Izudin Dervić

Personal information
- Full name: Izudin Daði Dervić
- Date of birth: 22 February 1963 (age 63)
- Place of birth: Banja Luka, SFR Yugoslavia
- Position: Defender

Senior career*
- Years: Team / Apps / (Gls)
- 1989–1990: Olimpija Ljubljana / 6 / (0)
- 1990: Selfoss / 15 / (8)
- 1991: FH / 17 / (1)
- 1992: Valur / 17 / (0)
- 1993–1995: KR / 51 / (9)
- 1996–1997: Leiftur / 34 / (5)
- 1998–1999: Þróttur R. / 20 / (0)
- 1999: Valur / 10 / (0)
- 2001: Barðaströnd / 8 / (0)
- 2002: Fjölnir / 7 / (0)

International career
- 1993–1995: Iceland / 14 / (0)

Managerial career
- 2004–2005: Haukar
- 2010: Afturelding
- 2011–2013: Leiknir Fáskrúðsfirði

= Izudin Dervić =

Icelandic footballer

Izudin Daði Dervić (born 22 February 1963) is a former footballer.
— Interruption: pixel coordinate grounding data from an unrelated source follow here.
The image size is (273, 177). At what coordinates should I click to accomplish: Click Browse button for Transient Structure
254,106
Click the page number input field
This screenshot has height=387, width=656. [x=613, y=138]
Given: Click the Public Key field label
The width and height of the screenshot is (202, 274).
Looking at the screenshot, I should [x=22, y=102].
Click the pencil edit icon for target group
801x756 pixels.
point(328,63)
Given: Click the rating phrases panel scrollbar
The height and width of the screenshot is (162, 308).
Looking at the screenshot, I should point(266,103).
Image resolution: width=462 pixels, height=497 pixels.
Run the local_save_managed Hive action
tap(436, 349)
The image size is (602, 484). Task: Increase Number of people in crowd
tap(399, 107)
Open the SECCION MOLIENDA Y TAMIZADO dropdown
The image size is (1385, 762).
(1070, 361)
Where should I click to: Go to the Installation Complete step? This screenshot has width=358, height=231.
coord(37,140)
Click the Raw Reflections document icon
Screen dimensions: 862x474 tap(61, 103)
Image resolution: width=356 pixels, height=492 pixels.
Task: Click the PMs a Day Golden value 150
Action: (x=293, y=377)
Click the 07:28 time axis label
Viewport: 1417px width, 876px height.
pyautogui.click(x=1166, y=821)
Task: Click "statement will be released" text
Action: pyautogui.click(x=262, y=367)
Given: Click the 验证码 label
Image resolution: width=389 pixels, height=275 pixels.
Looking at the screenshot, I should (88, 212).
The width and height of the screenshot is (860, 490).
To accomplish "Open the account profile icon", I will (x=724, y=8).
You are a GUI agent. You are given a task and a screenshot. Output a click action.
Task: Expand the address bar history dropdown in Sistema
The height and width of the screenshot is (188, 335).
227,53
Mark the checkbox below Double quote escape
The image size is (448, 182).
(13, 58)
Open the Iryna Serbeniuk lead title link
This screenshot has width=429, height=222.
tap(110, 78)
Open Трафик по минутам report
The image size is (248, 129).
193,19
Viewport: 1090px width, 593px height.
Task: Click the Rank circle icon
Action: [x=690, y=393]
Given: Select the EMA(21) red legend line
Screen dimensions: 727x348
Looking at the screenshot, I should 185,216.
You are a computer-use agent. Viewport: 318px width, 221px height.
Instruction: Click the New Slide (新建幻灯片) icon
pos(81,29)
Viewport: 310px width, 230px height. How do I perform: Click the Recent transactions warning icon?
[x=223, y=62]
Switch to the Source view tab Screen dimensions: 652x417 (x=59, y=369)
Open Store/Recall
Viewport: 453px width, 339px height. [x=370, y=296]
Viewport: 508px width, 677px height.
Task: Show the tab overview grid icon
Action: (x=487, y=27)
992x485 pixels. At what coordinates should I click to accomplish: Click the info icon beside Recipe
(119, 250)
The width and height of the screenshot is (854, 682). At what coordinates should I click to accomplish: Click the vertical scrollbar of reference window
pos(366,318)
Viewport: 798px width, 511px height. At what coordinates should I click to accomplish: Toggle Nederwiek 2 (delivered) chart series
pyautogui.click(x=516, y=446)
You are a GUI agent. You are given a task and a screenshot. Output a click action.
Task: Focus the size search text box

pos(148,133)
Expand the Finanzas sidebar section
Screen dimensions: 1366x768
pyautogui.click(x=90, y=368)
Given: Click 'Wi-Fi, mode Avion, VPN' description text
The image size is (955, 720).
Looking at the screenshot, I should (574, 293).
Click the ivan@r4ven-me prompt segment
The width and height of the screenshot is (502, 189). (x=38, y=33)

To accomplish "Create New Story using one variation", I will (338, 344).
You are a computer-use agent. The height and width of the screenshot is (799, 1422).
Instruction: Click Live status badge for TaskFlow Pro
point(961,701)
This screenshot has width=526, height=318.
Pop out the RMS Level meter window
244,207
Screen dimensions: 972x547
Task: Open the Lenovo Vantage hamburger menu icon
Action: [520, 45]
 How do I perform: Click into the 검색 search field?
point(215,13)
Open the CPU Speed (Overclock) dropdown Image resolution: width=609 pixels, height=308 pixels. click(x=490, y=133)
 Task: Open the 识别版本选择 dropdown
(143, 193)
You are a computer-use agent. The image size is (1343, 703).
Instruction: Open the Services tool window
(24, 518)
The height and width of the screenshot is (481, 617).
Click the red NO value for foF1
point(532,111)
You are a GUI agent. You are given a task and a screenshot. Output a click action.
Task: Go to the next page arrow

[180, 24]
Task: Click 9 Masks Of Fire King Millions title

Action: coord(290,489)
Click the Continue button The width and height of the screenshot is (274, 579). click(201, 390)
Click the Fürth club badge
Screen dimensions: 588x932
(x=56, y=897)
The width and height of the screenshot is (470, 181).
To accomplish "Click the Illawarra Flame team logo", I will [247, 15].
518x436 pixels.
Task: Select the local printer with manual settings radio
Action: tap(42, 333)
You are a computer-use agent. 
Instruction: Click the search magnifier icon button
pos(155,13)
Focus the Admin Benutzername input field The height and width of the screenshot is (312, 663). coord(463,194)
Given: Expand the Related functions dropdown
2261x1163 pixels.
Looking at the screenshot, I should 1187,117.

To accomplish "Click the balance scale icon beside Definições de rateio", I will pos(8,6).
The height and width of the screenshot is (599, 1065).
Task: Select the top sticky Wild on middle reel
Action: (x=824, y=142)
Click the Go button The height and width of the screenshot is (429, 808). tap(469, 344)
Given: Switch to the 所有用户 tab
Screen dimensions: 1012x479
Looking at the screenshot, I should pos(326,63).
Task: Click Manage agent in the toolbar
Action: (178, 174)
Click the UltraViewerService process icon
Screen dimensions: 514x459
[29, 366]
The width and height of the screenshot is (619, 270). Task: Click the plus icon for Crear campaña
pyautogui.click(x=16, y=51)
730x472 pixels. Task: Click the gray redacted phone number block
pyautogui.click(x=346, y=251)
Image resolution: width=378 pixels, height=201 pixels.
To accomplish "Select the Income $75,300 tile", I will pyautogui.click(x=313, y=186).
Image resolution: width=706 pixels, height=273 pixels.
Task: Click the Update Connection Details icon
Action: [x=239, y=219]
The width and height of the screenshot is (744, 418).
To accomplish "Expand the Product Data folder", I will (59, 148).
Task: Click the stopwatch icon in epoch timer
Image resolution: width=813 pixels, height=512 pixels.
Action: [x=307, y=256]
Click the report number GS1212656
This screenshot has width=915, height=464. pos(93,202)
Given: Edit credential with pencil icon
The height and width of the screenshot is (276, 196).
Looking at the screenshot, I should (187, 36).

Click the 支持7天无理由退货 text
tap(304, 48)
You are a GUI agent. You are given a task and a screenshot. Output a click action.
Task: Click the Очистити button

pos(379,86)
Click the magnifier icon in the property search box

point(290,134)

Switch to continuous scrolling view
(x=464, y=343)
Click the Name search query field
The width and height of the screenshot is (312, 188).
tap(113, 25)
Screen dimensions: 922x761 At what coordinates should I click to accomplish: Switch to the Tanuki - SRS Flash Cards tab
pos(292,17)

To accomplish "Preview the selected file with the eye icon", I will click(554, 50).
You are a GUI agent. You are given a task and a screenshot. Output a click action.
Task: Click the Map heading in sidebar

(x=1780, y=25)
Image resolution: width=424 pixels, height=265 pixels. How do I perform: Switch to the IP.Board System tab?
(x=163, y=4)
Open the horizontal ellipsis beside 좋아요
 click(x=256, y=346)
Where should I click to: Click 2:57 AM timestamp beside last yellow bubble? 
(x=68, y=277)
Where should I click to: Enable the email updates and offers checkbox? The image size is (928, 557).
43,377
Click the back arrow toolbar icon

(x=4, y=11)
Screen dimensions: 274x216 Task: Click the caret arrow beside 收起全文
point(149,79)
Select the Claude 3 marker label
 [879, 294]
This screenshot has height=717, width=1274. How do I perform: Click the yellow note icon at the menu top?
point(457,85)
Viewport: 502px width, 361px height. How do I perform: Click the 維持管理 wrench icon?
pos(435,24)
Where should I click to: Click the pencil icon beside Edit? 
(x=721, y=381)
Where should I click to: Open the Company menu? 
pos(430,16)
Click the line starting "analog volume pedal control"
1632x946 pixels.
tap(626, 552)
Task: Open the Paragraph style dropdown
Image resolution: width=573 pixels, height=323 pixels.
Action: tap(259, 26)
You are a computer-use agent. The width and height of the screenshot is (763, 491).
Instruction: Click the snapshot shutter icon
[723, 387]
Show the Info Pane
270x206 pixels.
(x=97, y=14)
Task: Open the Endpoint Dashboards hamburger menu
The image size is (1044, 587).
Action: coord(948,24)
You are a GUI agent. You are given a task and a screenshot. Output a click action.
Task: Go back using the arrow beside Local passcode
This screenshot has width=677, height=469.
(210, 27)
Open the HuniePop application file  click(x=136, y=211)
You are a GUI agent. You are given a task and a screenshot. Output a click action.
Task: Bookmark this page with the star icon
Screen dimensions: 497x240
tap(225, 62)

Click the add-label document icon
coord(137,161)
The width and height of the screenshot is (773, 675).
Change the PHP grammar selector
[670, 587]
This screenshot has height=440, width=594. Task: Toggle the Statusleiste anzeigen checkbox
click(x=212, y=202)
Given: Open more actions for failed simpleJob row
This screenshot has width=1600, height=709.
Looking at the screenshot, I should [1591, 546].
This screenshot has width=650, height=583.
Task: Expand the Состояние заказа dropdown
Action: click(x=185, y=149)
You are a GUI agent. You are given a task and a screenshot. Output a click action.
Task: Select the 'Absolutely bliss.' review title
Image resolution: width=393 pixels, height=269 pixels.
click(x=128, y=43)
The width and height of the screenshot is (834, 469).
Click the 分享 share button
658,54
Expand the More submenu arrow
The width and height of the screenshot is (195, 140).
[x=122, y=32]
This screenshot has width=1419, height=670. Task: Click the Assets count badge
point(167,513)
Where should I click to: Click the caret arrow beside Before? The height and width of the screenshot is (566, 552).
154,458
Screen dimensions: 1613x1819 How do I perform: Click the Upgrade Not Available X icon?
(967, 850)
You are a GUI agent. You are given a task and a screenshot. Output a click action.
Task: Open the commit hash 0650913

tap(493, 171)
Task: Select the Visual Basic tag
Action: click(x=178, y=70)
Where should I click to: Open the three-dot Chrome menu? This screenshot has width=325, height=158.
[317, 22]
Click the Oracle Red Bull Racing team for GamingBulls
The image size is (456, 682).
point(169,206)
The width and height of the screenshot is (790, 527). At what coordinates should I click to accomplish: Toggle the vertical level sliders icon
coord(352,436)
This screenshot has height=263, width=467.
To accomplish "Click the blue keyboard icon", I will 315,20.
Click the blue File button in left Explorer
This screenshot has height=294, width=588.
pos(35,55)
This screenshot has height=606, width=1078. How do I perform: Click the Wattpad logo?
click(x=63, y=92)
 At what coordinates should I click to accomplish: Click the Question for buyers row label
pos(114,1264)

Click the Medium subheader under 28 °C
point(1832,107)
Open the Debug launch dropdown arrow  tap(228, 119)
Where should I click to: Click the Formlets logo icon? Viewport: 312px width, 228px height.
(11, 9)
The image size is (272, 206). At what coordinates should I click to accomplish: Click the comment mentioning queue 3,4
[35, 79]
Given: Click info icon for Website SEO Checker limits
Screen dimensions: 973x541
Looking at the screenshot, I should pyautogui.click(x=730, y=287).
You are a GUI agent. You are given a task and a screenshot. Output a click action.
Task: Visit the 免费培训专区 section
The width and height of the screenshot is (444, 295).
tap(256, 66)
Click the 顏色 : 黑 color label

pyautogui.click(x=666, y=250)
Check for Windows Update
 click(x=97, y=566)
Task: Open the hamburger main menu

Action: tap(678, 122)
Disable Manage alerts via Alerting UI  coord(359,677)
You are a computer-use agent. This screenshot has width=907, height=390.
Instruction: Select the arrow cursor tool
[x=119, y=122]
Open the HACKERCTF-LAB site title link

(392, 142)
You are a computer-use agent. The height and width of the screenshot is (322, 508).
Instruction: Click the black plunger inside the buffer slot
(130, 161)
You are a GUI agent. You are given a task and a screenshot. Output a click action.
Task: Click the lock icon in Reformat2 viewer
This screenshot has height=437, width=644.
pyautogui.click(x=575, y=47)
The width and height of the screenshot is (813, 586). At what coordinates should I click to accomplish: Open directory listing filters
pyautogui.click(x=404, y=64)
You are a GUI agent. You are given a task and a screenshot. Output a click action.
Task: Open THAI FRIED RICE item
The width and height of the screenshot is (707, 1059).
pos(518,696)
Born in Bosnia, he represented Iceland at international level.

==Early life and career==
Dervić was born in Bosnia and grew up in Prnjavor where he first started playing football. He later moved to Slovenia where he played for NK Olimpija Ljubljana before moving to Iceland in 1990 to play for Selfoss.

==International career==
Dervić received an Icelandic citizenship in May 1993 and took up the middle name Daði. Three weeks later he was selected to the Icelandic national team. He debuted for the team against Russia on 2 June 1993, becoming the first naturalized citizen to play for Iceland. He earned a total of 14 caps, scoring no goals. His final international was an August 1995 European Championship qualification match against Switzerland.